## Problem to solve
Return the data word for word. Pictures are to be omitted.

## Exercise materials
= = =
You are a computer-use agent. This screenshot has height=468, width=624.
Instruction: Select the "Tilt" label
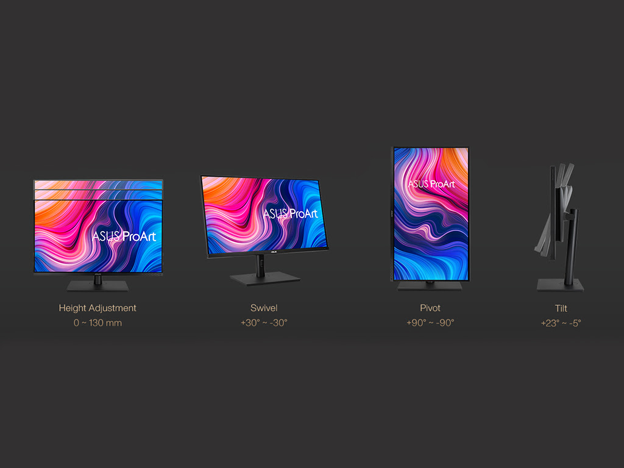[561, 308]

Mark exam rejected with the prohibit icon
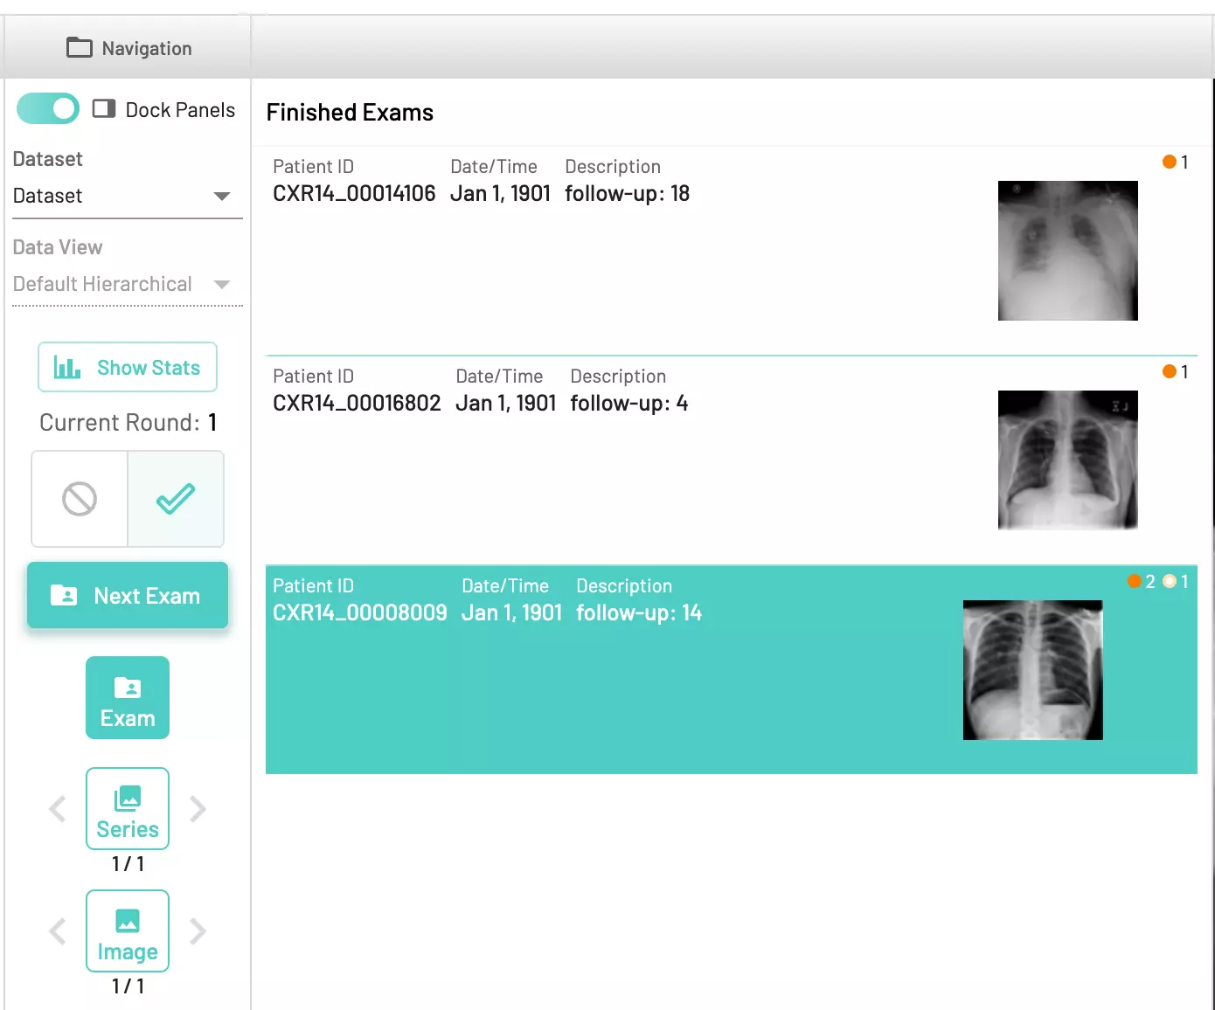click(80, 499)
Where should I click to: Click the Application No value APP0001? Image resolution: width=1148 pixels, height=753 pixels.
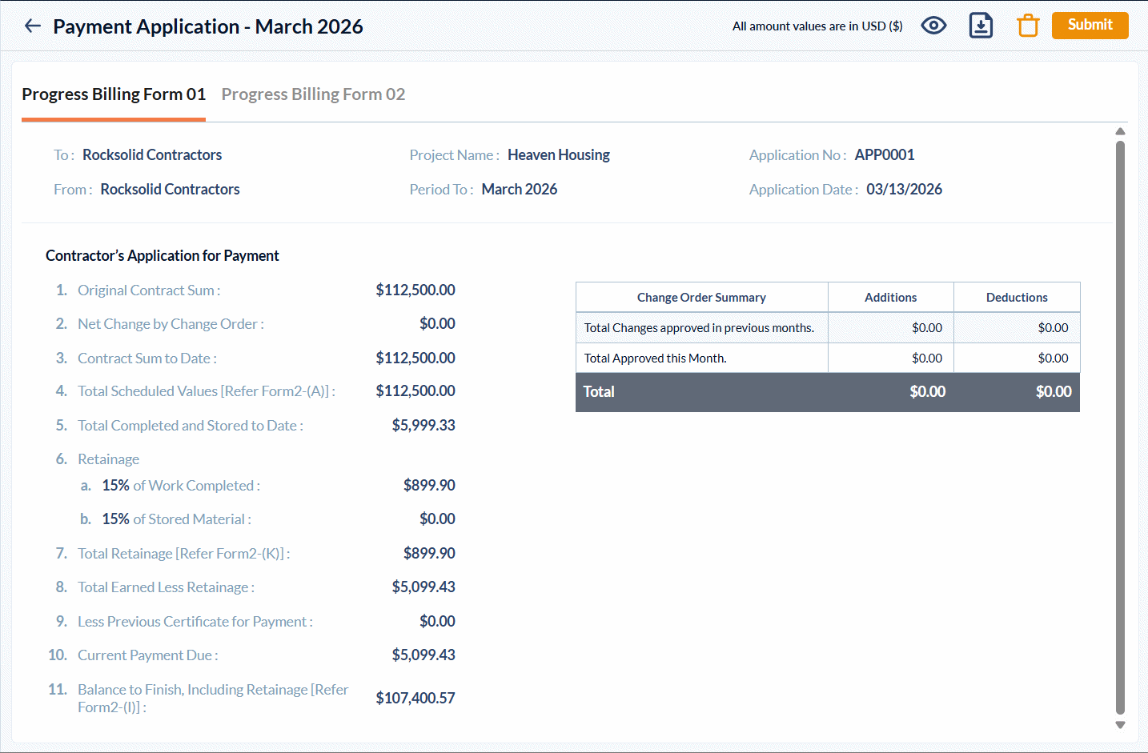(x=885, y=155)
= = =
## Exercise result
You are a computer-use agent. This screenshot has height=468, width=624.
Instruction: Select the "Tilt" label
[561, 308]

Mark exam rejected with the prohibit icon
click(80, 499)
Where should I click to: Click the Application No value APP0001? Image resolution: width=1148 pixels, height=753 pixels.
(x=885, y=155)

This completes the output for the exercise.